Open For Applications
Goldfeder noted that many larger, more established banks didn’t want to handle these PPP loans because the profit margins weren’t large enough, or because the banks weren’t ready for the onslaught of applications.
He acknowledged that there were some issues with the technology, given that it had been built so rapidly, but he said that Cross River worked to address those issues quickly. The bank took its entire team, and “turned them towards this, to figure out how to resolve these issues, how to troubleshoot them.”
The bank had processed 107,000 loans by the time of Goldfeder’s conversation with Price. The PPP was set to end on June 30, but the president recently signed an extension to August 8.
Cross River partnered with technology companies all across the country, he added, including Intuit (Mountain View, Calif.) and Kabbage (Atlanta, Ga.). “I’m proud of our staff, and I’m proud of what we’re able to accomplish and I’m proud of what our priorities were.”
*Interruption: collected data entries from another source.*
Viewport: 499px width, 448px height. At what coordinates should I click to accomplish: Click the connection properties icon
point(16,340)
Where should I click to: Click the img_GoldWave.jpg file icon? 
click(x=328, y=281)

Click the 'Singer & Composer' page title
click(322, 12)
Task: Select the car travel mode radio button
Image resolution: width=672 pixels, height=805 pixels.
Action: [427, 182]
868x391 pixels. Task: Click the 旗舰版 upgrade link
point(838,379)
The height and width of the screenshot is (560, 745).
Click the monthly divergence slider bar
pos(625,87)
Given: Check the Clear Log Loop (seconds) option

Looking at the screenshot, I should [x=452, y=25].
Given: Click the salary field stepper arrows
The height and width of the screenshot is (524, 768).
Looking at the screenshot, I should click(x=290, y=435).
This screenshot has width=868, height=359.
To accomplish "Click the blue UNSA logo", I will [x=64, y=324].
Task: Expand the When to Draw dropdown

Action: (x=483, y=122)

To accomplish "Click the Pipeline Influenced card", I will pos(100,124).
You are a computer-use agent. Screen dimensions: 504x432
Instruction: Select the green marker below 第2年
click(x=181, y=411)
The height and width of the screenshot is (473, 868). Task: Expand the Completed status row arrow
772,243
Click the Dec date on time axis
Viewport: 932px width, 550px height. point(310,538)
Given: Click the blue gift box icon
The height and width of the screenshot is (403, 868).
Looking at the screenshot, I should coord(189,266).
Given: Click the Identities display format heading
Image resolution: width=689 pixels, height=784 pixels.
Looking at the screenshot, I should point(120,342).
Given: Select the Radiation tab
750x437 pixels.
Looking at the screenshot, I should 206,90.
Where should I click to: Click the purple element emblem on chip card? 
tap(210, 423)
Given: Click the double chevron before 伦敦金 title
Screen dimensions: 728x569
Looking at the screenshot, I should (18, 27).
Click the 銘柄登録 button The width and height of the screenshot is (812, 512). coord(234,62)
Partnering With Cutting-Edge Tech Companies
Goldfeder added that partnering with cutting-edge technology companies was key to making its program happen. “Our partners in the technology world enabled us to serve 107,000 borrowers with a staff of 300.”
In the world of banking, Cross River is small, with assets around $2.5 billion. The biggest banks in the country have $2 trillion in assets. Yet in terms of the quantities of loans issued for the Paycheck Protection Program, Cross River was only beaten by Chase, Bank of America and Wells Fargo, he said.
More than 6,000 Cross River loans went to New Jersey businesses, Goldfeder noted. The average size of the loans processed was about $44,000, which indicates that the loans went to very small businesses.
“There was no state that did more for its businesses and its communities than New Jersey.”Phil Goldfeder, Cross River Bank
Goldfeder, a New Yorker, had a lot of good things to say about being headquartered in New Jersey and about Governor Murphy’s efforts on behalf of small businesses.
When COVID-19 shut down all but essential businesses, “there was no state that did more for its businesses and its communities than New Jersey. Tim Sullivan, of the New Jersey EDA [Economic Development Authority], has not stopped since the day this pandemic hit, finding new, innovative, creative ways to help. They reached out to so many of us in the small business and banking world to talk about ‘what can we offer?’ and ‘what kind of programs can we implement?’ and ‘how can New Jersey be helpful to that?’”
Cross River first opened on June 23, 2008 in Teaneck, but later moved to Fort Lee. “We were raised here in Fort Lee, and we’ve only been successful because of the help and the benefit of being right here in New Jersey, by the governor’s office, the EDA and Choose New Jersey. Everybody across the board has just been so supportive and so helpful. … The New Jersey EDA was offering programs of their own, which was unheard of in most states across the country,” said Goldfeder.
“I think Governor Murphy has instilled in his staff that their job here is to serve, and it’s not about politics. … The job is to find ways to help businesses who are struggling,” and to make it as easy as possible for those businesses to get help.
Goldfeder mentioned that the bank, which has a technology-development center in Israel, had done an event in Israel with Choose New Jersey to celebrate the historic bridge between New Jersey and Israel and cultivate further investment and economic opportunities.
He also made it clear that Cross River wants to partner with startups and other local organizations that have technology the bank might be able to use. In fact, he said, the bank had watched a clean energy startup showcase from TechUnited:NJ, and reached out to one of the companies on that show. He then asked those on the video call to contact him either directly or through TechUnited:NJ.